Growers with water rights and access to wells can get through the added strain from the drought, DeRuwe added. But those water rights are tightly controlled and are usually only loosened when the state issues an emergency drought declaration, as Washington did July 14.

“If you’re looking around, you’ll see a lot of alfalfa fields that are burnt up already,” DeRuwe said.

The heat wave that struck the Pacific Northwest in June also left its mark on the hay industry. For legume varieties of hay such as alfalfa, producers want to cut the crop before it blooms, which increases the hay’s fiber and decreases its protein, DeRuwe said.

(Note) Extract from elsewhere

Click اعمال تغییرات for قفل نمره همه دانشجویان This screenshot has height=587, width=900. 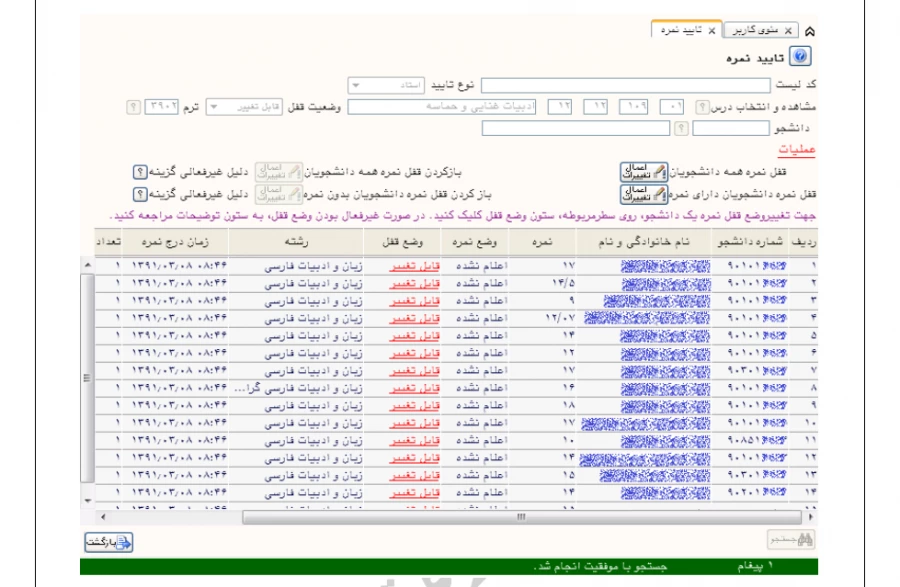click(x=642, y=172)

The heat wave’s impact on grass hay is hitting the small bale producer harder.

“It’s not responding to the water or anything,” Christensen said. “It just gets too hot. We can’t get it wet enough, and it just seems to not want to grow.”

As Christensen looks to the years ahead, he said he worries that recovery could be a long process even under ideal conditions.

“The thing that scares me the most, the drought doesn’t end the first day it rains,” he said. “Recovery from a drought of this nature could take years.”

Higher prices, instability

Local prices for large bales of hay — small bales are significantly more expensive — are shaping up to be around $210 a ton, DeRuwe said, around 20% more than the average year.

Increased prices are beneficial in the short-term for hay growers, but growers are worried that those higher prices and historic demand for their product may have disastrous long-term effects.

“It’s good for the meantime, but it comes back to haunt us later on,” DeRuwe said. “Get too pricey and export people in foreign countries can’t afford to buy it. Greed isn’t the best — what we need is a good average.”

For his part, Christensen said he is concerned that some ranchers, both locally in the valley and across the U.S., will collapse under the strain of high prices and desiccated pasture forage.

“They can’t afford to feed them all summer and all winter,” Christensen said. “A lot of parts of the northwest and the U.S. in general, folks are getting rid of cattle because they can’t afford them. Most of those ranchers aren’t going to come back.”